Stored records
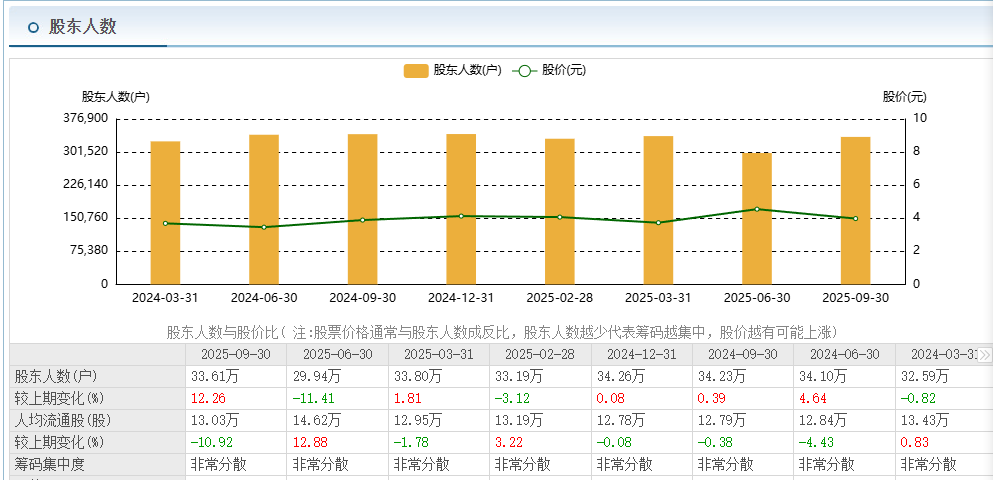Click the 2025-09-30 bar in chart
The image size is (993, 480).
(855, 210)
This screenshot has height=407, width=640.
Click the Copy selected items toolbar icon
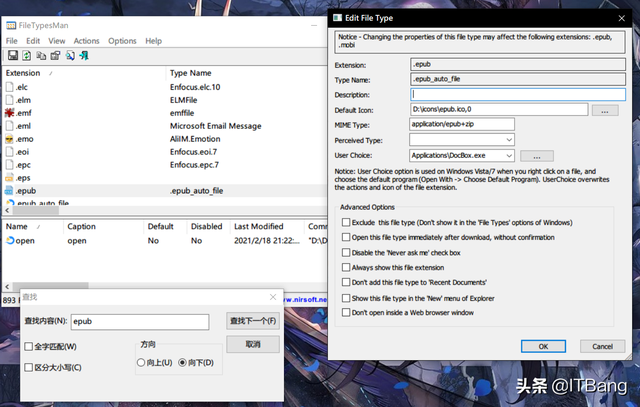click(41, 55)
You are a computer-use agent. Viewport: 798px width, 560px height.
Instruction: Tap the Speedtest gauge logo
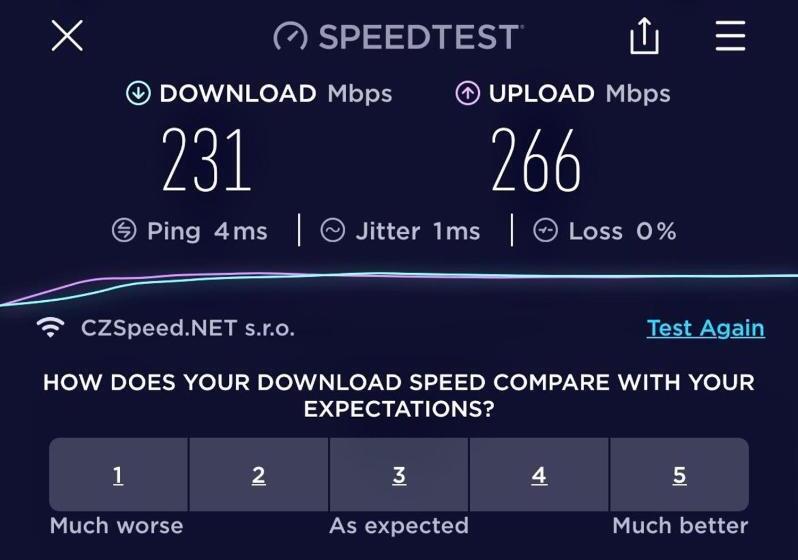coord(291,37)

**What you have to do**
Leaving out all pictures, print exactly the lines above from the one containing "You are a computer-use" through the last line of the entries.

**Written solution**
You are a computer-use agent. Viewport: 798px width, 560px height.
Instruction: Tap the Speedtest gauge logo
coord(291,37)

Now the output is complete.